Syfia - El-Staël Enkari - Juin 2010 - Valérie et Thierry Maba sont tous deux séropositifs. Heureux et résolument optimiste, le couple combat la maladie au quotidien et les préjugés qui l’entourent en partageant son expérience. Pour que les malades retrouvent espoir et cessent d’être discriminés.

"Ici, à la maison, nous parlons tous du sida  … Sauf le nouveau-né bien sûr !", plaisante Thierry Maba, 38 ans. Thierry a l’air en bonne santé. La voix ferme, il donne des ordres que son entourage s’empresse d’exécuter. Sa femme Valérie, elle aussi séropositive, vient de donner naissance à un bébé bien portant.

À Brazzaville, on ne présente plus Valérie et Thierry. Le couple est en effet devenu le miroir dans lequel se reconnaissent des malades, mais aussi des personnes saines. Leur courage et leur optimisme montrent aux Congolais qu’être séropositif ne signifie pas la fin de tout. "On peut vivre en couple positivement et heureux, même infecté par le VIH  ", soulignent les amoureux. Pour montrer que le sida   ne tue pas l’amour, Valérie et Thierry ont été les premiers séropositifs à se marier officiellement au Congo en 2005. "Il fallait partager notre expérience", déclare Thierry. Depuis, ils partagent leur expérience de vie commune à travers différentes campagnes de sensibilisation.

Tout débute en 1991, quand Thierry obtient une bourse d’études après son baccalauréat. Lors du bilan de santé, il apprend qu’il a le sida  . Cette découverte bouleverse à jamais sa vie. "Quand j’ai eu mes résultats, je me suis confié à un ami. Je ne voulais pas que mes parents l’apprennent", se souvient-il. Quand ces derniers finissent par le savoir, une barrière s’érige entre eux et leur enfant. "Au départ, j’ai été rejeté, mais aujourd’hui ils ont compris que le sida   est une maladie comme une autre", estime-t-il.

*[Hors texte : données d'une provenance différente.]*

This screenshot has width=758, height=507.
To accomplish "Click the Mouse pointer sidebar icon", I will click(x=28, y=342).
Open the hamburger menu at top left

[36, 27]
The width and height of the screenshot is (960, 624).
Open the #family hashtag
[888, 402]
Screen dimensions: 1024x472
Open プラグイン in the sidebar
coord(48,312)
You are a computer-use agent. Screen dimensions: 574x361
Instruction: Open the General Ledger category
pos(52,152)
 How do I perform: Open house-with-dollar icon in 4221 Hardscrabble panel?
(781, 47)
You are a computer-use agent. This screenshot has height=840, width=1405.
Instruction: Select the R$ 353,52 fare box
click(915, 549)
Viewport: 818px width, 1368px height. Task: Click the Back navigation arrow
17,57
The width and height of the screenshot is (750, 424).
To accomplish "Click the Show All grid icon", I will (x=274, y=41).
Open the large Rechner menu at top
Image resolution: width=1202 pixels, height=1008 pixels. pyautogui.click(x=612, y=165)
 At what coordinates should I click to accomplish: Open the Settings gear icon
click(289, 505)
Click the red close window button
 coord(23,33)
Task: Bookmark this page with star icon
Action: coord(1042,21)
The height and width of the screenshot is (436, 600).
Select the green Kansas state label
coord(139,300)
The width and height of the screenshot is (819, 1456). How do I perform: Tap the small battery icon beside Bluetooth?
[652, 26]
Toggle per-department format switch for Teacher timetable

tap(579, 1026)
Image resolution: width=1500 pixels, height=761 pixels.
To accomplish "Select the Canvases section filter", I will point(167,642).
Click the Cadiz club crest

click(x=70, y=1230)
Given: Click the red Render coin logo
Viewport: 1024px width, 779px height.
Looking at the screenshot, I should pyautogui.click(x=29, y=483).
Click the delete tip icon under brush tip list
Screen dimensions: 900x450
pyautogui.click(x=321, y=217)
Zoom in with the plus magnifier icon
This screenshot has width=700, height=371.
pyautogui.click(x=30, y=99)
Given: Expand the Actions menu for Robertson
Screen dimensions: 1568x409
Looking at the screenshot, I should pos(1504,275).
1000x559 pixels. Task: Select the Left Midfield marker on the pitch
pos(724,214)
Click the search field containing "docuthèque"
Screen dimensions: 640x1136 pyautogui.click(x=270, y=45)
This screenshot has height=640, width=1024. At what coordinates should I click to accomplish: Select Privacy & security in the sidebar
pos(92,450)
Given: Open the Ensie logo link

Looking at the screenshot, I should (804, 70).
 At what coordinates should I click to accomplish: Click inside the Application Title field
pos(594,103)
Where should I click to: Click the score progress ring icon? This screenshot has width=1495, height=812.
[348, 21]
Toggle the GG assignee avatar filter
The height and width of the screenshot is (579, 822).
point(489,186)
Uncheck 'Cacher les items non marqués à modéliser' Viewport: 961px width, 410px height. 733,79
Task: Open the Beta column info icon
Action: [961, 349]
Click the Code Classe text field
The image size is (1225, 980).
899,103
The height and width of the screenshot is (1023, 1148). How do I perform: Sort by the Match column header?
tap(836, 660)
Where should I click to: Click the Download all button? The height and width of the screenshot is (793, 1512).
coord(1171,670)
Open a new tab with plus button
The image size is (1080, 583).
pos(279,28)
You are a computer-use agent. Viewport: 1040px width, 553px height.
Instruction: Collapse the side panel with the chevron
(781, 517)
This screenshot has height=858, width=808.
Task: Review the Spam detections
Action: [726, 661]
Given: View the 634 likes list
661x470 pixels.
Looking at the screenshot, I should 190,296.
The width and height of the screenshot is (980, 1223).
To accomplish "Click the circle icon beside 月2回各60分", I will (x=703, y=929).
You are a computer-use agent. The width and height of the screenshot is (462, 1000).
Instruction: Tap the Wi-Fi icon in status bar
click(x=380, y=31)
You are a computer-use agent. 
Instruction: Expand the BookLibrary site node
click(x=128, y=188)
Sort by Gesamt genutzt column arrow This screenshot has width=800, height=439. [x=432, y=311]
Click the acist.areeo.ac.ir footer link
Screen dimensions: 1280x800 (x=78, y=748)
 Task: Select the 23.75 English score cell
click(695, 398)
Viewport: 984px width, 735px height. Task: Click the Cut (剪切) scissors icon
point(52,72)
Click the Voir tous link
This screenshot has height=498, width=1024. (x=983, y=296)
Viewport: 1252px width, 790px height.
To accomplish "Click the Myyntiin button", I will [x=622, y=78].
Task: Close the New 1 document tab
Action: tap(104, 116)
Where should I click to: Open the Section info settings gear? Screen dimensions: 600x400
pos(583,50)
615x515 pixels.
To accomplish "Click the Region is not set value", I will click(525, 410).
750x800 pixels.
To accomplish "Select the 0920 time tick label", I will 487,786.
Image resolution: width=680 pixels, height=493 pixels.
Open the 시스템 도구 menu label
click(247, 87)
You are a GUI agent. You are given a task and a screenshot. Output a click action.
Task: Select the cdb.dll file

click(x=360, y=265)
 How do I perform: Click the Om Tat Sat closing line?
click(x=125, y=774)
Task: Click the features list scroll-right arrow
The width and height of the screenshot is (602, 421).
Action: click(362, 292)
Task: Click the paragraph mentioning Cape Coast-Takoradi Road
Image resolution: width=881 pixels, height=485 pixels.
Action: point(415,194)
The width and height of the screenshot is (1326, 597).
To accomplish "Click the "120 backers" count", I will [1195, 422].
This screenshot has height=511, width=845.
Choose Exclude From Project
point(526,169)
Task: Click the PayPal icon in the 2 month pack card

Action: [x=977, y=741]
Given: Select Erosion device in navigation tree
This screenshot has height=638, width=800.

Les jeunes, "couche la plus vulnérable"

Tous les jours, Thierry discute avec les gens de sa maladie : "C’est une question de vie", résume-t-il. Pour mieux véhiculer son message, le couple a réalisé un documentaire, Une vie positive, présenté au public en décembre 2009, au Centre culturel français de Brazzaville. "Ce film est le seul vrai moyen de sensibiliser d’autres personnes, qu’elles soient saines ou séropositives", affirme Thierry, désireux, dans le même élan de donner ou redonner espoir aux malades. Vice-président de l’Association des jeunes positifs du Congo (AJPC), il mène aussi cette mission à travers cette OSC créée par sa femme en 2002 et qui accompagne psychologiquement et socialement les séropositifs et lutte à leurs côtés pour leurs droits.

Thierry met un accent particulier sur les jeunes, "couche la plus vulnérable" selon lui, pour que ces derniers soient correctement informés sur le virus. Un combat particulier que partage Attaque contre la prostitution infantile, la drogue et le sida   (ATTAC3). "Nous insistons auprès des jeunes sur l’importance de connaître cette maladie et d’en parler à ceux autres qui l’ignorent", explique Sosthène Nganga, président de ATTAC3. Son association a lancé, depuis 2005, une opération de vulgarisation des préservatifs chez les jeunes. En 2008, plus de 800 d’entre eux ont été informés. "Sur une tranche de 50 personnes, 22 étaient séropositives", confie Sosthène avant de conclure : "Il nous faut faire des efforts, en informant et en conseillant les jeunes. Le VIH   n’est plus un sujet tabou !"

La preuve ? Les mentalités commencent à évoluer. "J’ai été stigmatisé, mais aujourd’hui, mes voisins ont un nouveau regard sur moi lorsque nous nous croisons", se réjouit Thierry. Certaines personnes estiment ainsi désormais qu’"il n’est pas question de rejeter les séropositifs. Ce sont des personnes comme nous. Nous qui nous croyons sains, nous sommes tous des ignorants", déclare par exemple un infirmier.

Valérie et Thierry ont montré la voie. Le fait de connaître et de ne pas cacher sa séropositivité, "a permis une avancée significative dans la lutte contre le sida   au Congo", affirmait George Moyen, ministre chargé de la Santé, durant la compagne de lutte contre cette maladie en décembre 2009. Associée à d’autres actions, cette prise de conscience produit ses effets. Dans leur rapport conjoint de 2009, l’OMS   et l’Onusida   estiment que le taux de prévalence du VIH   chez les Congolais adultes (de 15 à 49 ans) est de 3,2 % contre 7,2 % en 2002.